– Ну, хоть поговори ты с ней! Коли не пожелает – что ж… Так Антипке и скажу: не годишься, мол, Устинье Даниловне, рылом не вышел, – хмуро усмехнулся Силин.
– Поговорить – поговорю, – нехотя согласилась Агафья.
– И на том спасибо. – Прокоп вздохнул, поднялся, перекрестился на образ и вышел из избы.
Во дворе Устинья по-прежнему бешено кидала снег. На скрип шагов она даже не повернула головы и выпрямилась, отставив лопату, лишь тогда, когда мать позвала её в дом.

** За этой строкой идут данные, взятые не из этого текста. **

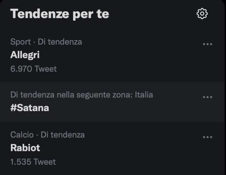
Task: Click the 'Tendenze per te' heading
Action: pos(60,14)
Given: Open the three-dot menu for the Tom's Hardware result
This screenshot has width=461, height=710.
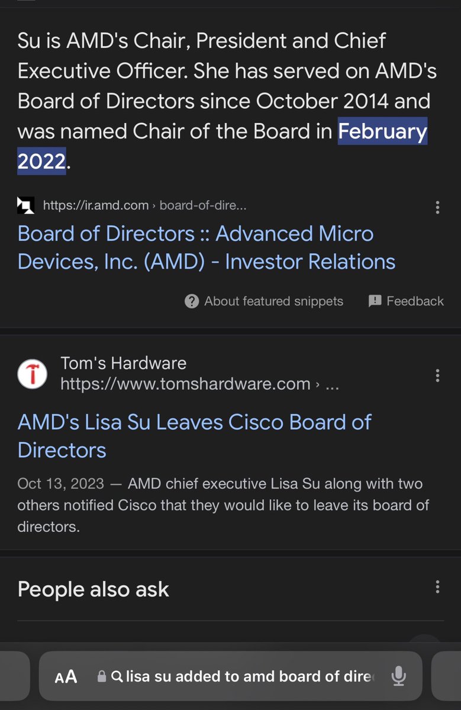Looking at the screenshot, I should (437, 375).
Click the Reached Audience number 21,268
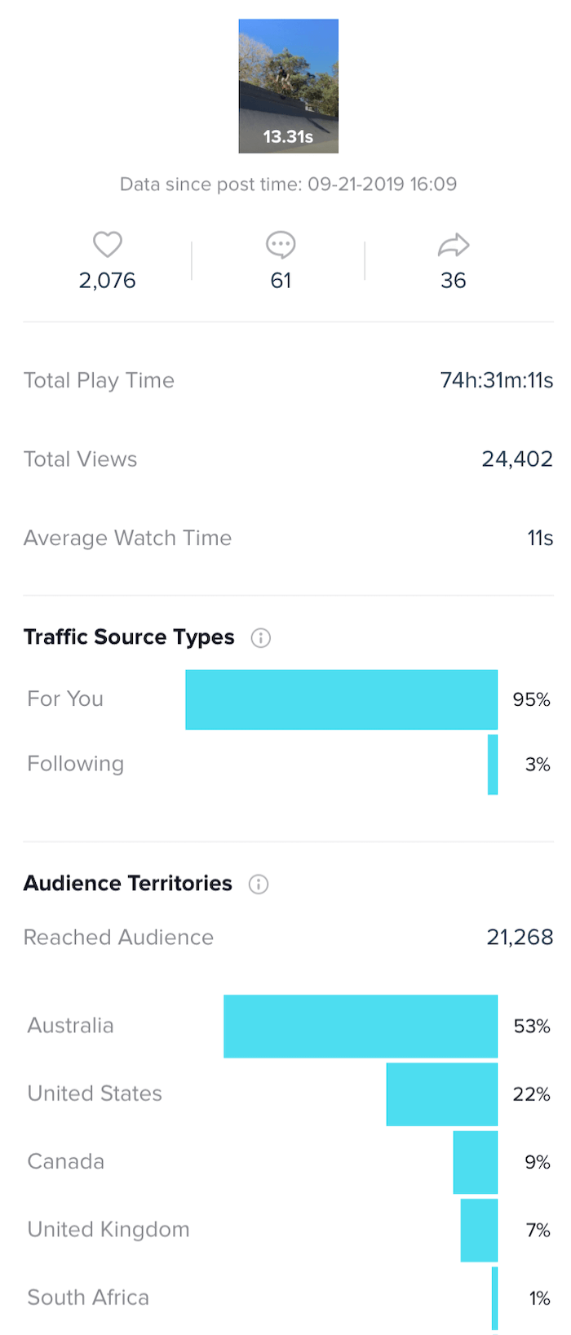Screen dimensions: 571x1335 coord(520,938)
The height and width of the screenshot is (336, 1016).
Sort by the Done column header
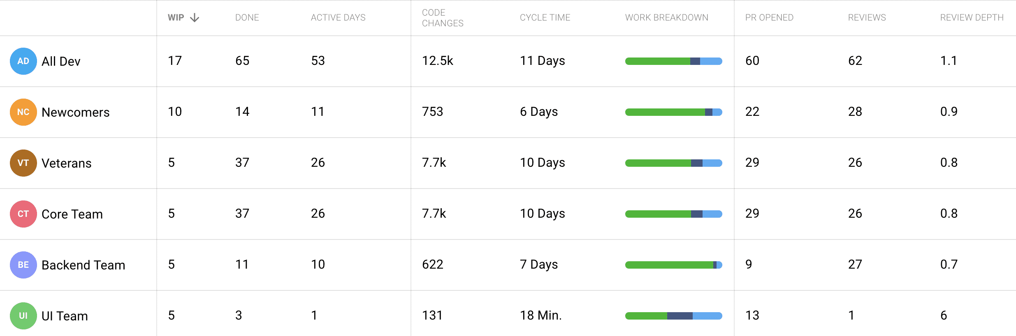[247, 18]
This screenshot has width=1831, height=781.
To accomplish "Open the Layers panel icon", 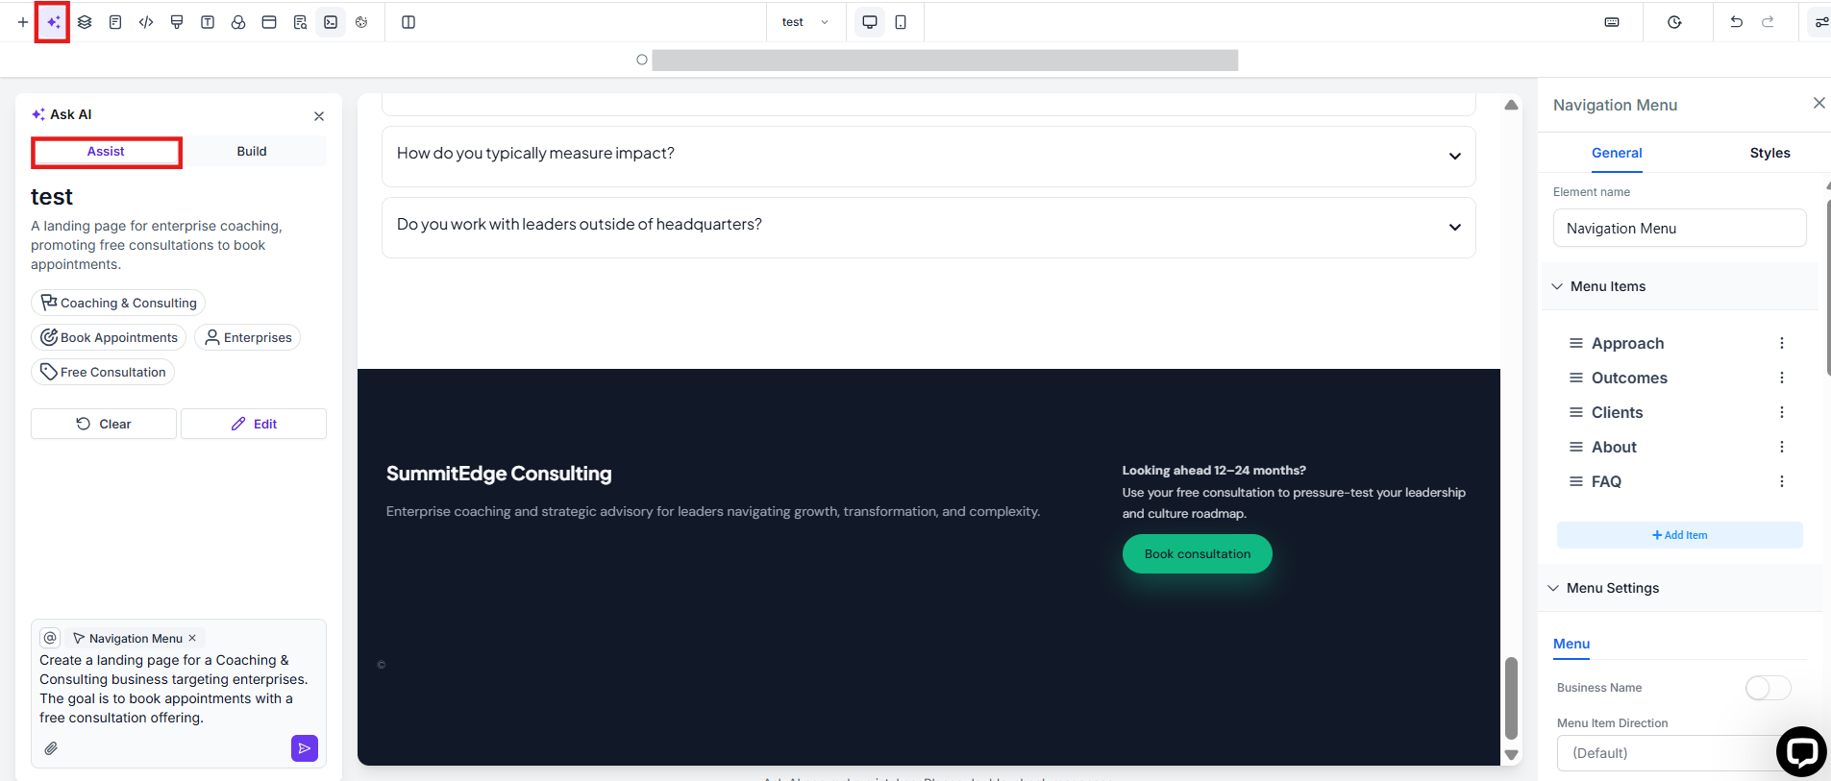I will (85, 22).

Войдя, Устя скинула промёрзшие валенки, отбросила со лба прядь выбившихся из косы волос, вопросительно посмотрела на мать. Агафья вздохнула. Зачем-то потеребила в пальцах край изорванного передника, тоскливо взглянула на закопчённую икону Спаса в углу. Устинья наблюдала за матерью, недоверчиво нахмурив брови.
– Для ча звала-то? Я ещё до анбара почистить хотела…

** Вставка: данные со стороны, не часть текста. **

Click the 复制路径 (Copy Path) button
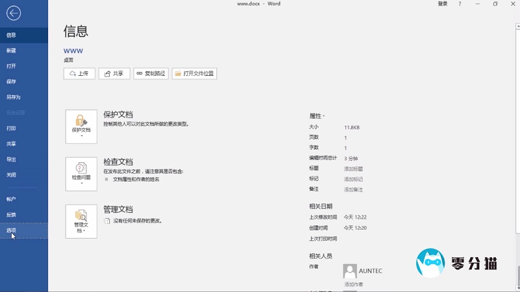520x292 pixels. tap(151, 74)
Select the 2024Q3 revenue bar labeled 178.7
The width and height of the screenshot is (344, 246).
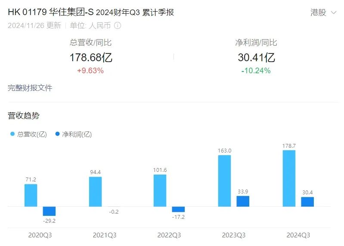point(289,178)
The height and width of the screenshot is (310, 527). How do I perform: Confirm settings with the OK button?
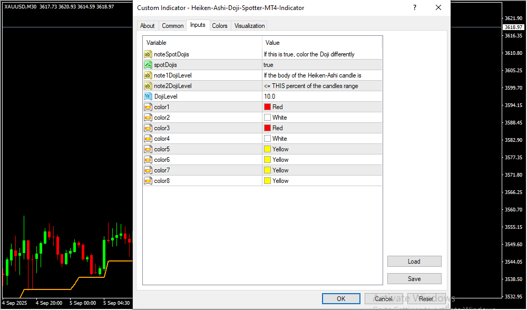coord(341,299)
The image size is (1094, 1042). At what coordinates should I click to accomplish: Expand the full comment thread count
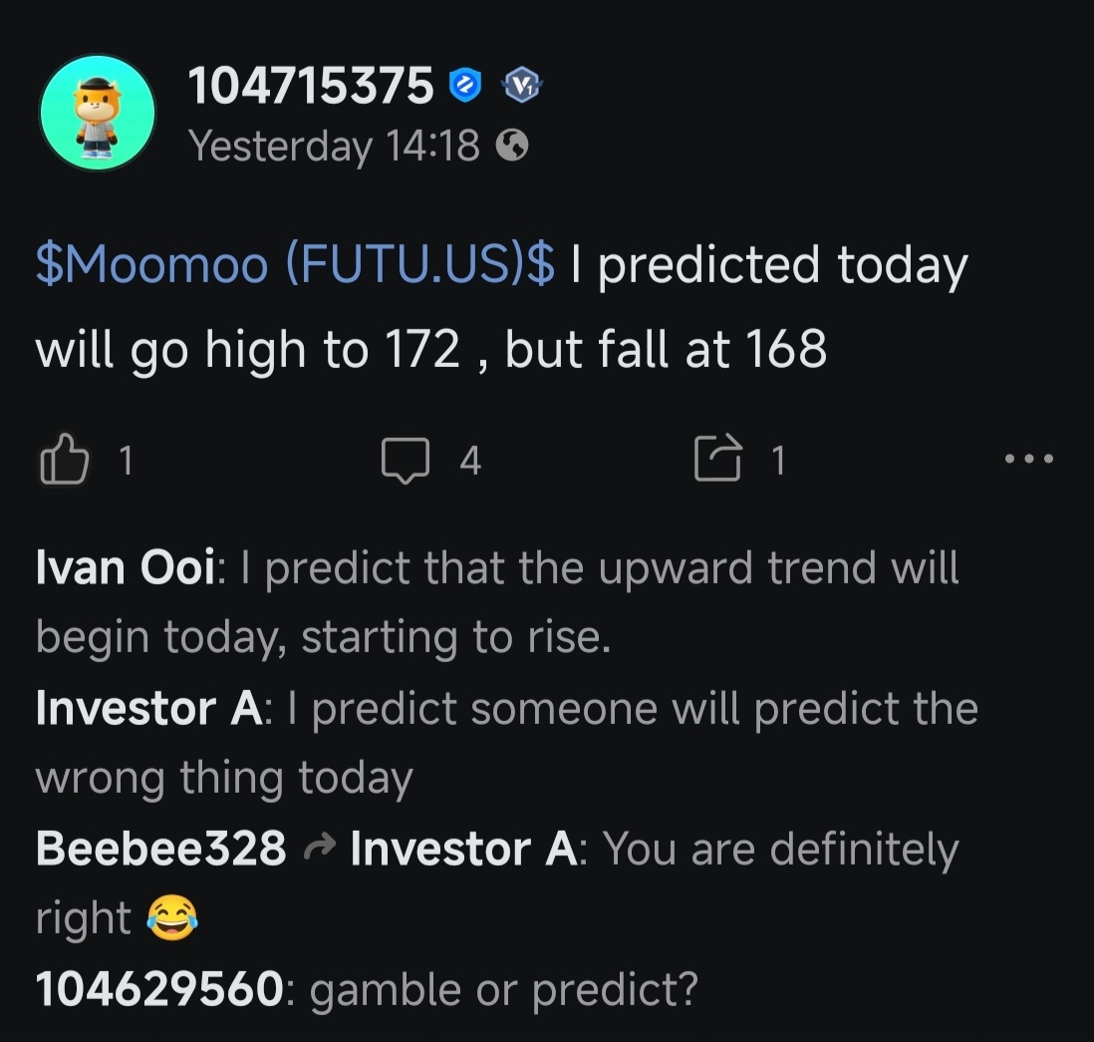469,461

– Что до него чистить, всё едино в нём шаром покати! – с сердцем отозвалась Агафья. – Ты вот что… Поди-ка ко мне, сядь. А вы, луковки, брысь в сенцы!
– Студёно ж там! – с недоумением сказала Устинья, когда за сестрёнками захлопнулась дверь. – Апроська и так дохает всю зиму…

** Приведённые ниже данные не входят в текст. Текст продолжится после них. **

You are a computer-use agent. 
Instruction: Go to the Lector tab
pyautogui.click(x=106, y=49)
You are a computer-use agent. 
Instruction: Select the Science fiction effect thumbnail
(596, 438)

– Ничего, ненадолго. – Агафья яростно крутила в пальцах край передника. – Устька… Вот что я тебе скажу. Замуж тебе пора.
Устя ничего не сказала, лишь лицо её стало суровым и внимательным одновременно, а на переносье явственно обозначилась такая же, как у матери, жёсткая складка. Агафья ждала ответа, но дочь молчала. В тёмной хате отчётливо слышался треск горящей лампады, пахло сухой травой и ладаном.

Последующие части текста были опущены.